━━━ SOURCE EXTRACT
# USMC to SFAS



## Schmidt3 (Jun 21, 2020)

Hello all,
I have the tentative green light from my Marine OSO that I will be selected for OCC-R. If I complete OCS and become a reserve officer, I’d eventually like to join special operations. While Marsoc or recon are in the Corps, I don’t like ocean swimming, so Army SF is more appealing. The Army SF mission also sounds much more interesting. I have a 2-part question: 

1) Is it possible to attend SFAS as a Marine reserves 1LT, and then switch my remaining service time to the Army to attend the Q course if i make it through selection? I saw this on some other forum but haven’t had it verified. 

2) would it be possible to resign my Marine commission after 2-3 years as a Marine Officer in order to transfer my remaining service to the Army as an enlisted person and apply for Army SF? I just ask in case I wanted to go the enlisted SF route after time as a Marine Officer... I hear officers don’t get to spend too much time on the ODAs.
━━━━━━
[SET OF TASKS]
1. Translate this sentence from the forum post about moving from the Marine Corps to Army Special Forces selection into Spanish: "The Army SF mission also sounds much more interesting."
2. Continue the forum post about moving from the Marine Corps to Army Special Forces selection, picking up right after its final sentence.
━━━ PROVIDED RECORDS
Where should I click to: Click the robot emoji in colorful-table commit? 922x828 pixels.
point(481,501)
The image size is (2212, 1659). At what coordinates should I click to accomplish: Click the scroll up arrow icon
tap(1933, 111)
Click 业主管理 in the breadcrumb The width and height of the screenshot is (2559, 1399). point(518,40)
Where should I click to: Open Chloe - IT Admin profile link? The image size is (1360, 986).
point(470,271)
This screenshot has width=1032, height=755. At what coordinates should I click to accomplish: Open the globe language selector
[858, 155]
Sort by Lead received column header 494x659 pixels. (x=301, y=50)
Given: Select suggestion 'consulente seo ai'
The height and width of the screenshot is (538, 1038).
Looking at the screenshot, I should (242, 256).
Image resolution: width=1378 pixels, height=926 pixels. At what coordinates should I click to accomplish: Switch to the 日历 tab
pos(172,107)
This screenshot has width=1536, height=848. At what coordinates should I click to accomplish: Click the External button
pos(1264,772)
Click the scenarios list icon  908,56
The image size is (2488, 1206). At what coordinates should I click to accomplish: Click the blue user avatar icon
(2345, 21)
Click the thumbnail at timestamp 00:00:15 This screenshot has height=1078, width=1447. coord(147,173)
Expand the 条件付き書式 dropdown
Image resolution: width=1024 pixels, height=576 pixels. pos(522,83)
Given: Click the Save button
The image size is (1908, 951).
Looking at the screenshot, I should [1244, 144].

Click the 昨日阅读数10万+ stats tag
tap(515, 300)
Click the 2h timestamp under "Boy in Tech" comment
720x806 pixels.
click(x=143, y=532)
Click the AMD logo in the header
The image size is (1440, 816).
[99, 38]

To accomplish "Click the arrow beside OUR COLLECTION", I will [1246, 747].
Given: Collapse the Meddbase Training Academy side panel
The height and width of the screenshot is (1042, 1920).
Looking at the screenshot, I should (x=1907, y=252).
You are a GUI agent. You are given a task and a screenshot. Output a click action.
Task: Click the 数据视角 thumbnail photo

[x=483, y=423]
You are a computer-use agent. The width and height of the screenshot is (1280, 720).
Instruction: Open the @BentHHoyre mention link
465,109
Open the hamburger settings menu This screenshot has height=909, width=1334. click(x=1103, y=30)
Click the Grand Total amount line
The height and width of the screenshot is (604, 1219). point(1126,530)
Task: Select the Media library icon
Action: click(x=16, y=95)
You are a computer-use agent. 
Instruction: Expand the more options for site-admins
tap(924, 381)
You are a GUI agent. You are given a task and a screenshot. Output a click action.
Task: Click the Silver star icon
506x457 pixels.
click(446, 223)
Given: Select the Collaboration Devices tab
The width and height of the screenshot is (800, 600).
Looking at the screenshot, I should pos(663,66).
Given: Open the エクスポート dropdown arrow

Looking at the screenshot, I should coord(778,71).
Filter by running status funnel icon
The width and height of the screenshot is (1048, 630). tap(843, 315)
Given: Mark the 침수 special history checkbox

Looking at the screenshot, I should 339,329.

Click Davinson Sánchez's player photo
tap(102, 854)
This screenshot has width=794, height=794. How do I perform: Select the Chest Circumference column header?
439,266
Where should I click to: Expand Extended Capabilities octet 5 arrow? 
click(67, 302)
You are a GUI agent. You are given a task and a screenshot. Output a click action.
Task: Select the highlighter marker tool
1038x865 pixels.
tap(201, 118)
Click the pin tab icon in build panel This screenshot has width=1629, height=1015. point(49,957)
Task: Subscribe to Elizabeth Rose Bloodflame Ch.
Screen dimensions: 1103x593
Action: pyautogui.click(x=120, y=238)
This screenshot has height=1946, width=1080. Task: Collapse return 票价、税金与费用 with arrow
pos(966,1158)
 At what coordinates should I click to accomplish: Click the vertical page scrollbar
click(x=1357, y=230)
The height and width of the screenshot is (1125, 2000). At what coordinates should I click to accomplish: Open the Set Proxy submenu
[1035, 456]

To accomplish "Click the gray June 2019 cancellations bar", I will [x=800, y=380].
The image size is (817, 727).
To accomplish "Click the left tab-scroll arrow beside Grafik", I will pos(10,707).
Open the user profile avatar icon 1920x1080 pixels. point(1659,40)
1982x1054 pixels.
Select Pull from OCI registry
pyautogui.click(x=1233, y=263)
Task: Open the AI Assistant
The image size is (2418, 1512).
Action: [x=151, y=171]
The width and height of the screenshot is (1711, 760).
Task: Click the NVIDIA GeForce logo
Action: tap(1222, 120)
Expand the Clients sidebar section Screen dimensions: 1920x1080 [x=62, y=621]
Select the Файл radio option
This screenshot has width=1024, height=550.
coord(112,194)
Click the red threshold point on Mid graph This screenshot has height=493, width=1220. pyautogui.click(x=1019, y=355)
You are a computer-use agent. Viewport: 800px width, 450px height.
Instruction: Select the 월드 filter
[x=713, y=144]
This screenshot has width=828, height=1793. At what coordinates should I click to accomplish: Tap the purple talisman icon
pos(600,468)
━━━━━━
[THE ANSWERS]
1. La misión de las Fuerzas Especiales del Ejército también parece mucho más interesante.

2.
I am excited to go to OCS, but really want my end goal to be Army SF. I could just do the 18x program but I’d like to have some time to learn about the military, gain leadership/tactical skills, and physically prepare. But I think my Marine service commitment is about 5 years after OCS/TBS, and I’m not sure I’d want to wait that long to apply for SFAS! So I want to know if there is some way to go sooner rather than later. 

Thanks! I hope my question makes sense!


----------



## Ooh-Rah (Jun 21, 2020)

Since this is @Schmidt3 's first post, a quick reminder to the forum that new member intros are no longer required.

Important - Welcome to ShadowSpear!


----------



## Arf (Jun 22, 2020)

Schmidt3 said:


> Hello all,
> I have the tentative green light from my Marine OSO that I will be selected for OCC-R. If I complete OCS and become a reserve officer, I’d eventually like to join special operations. While Marsoc or recon are in the Corps, I don’t like ocean swimming, so Army SF is more appealing. The Army SF mission also sounds much more interesting. I have a 2-part question:
> 
> 1) Is it possible to attend SFAS as a Marine reserves 1LT, and then switch my remaining service time to the Army to attend the Q course if i make it through selection? I saw this on some other forum but haven’t had it verified.
> ...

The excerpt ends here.